**Problem to work on**
Omitting all pictures, copy word for word the lines from the line containing "The width and" through the final line of the entries.

========================

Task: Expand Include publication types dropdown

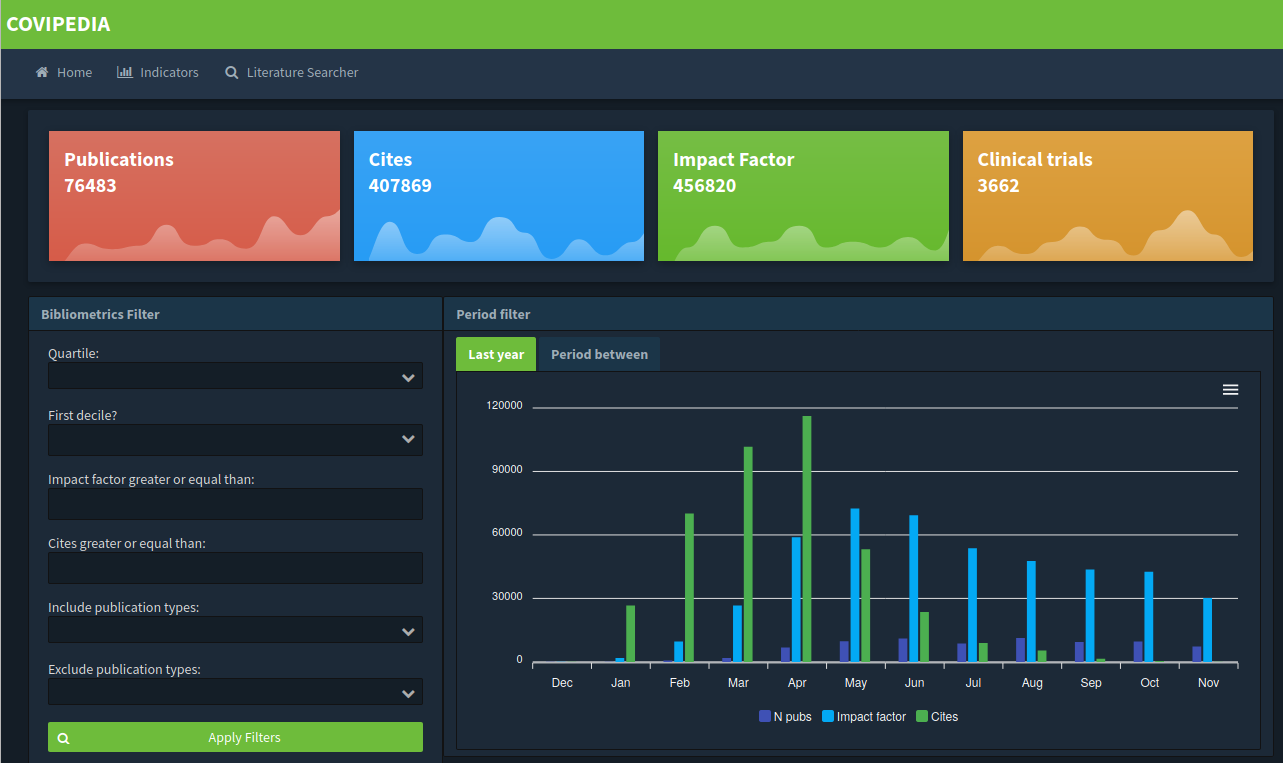Action: pos(235,630)
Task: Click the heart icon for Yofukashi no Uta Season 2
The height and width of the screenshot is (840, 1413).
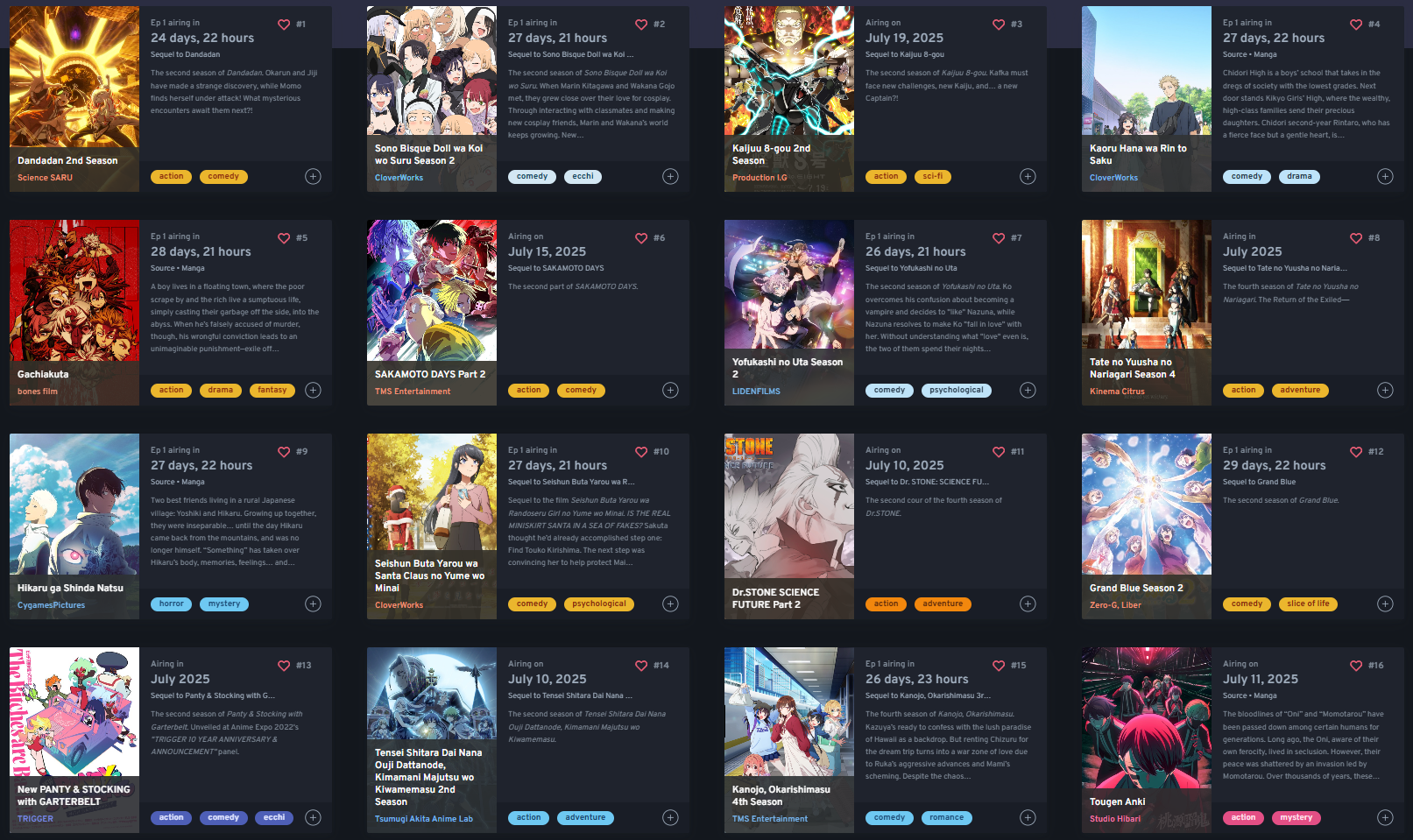Action: (x=999, y=238)
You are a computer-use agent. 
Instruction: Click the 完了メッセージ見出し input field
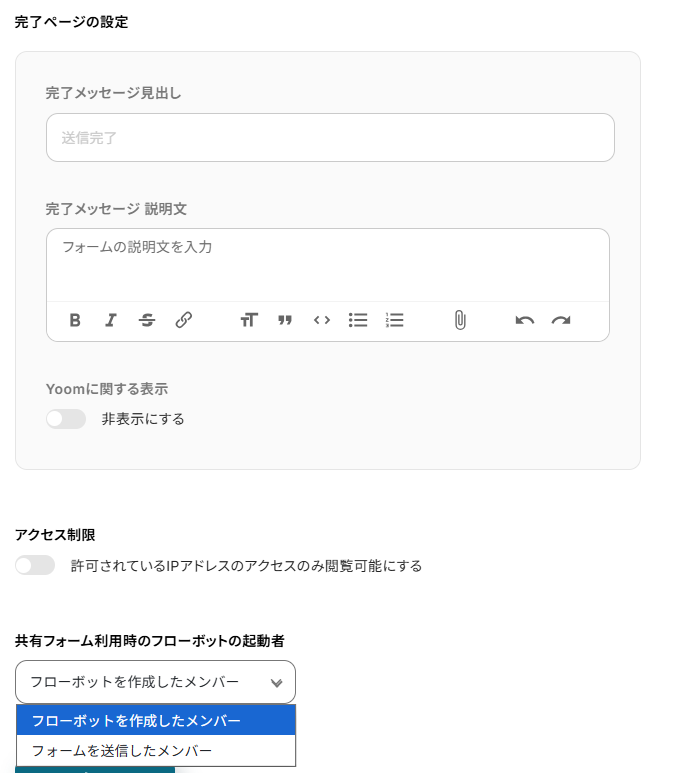(x=330, y=138)
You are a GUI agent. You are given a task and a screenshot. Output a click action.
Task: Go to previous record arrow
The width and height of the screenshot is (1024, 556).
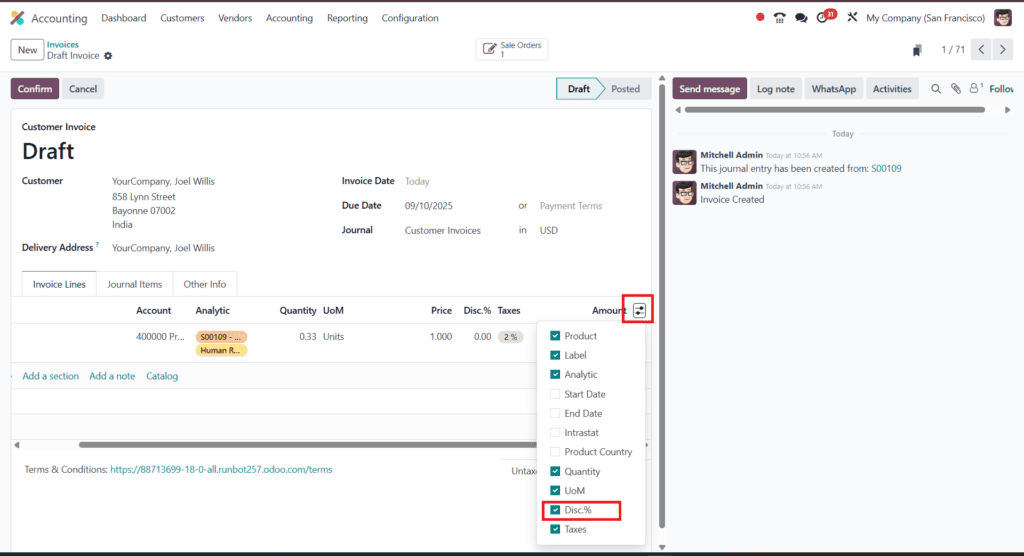981,50
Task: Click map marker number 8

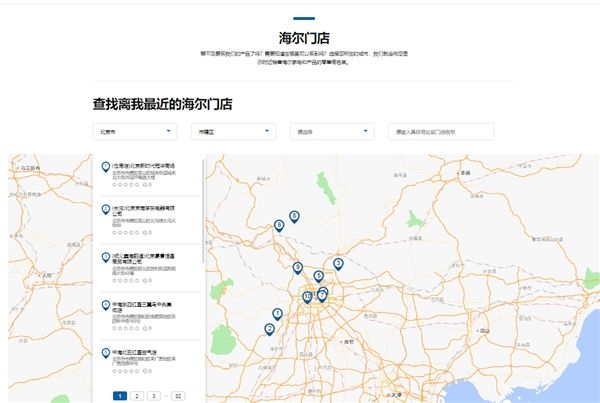Action: 294,216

========================

**Answer**
The width and height of the screenshot is (1024, 556).
981,50
Task: Click map marker number 8

Action: 294,216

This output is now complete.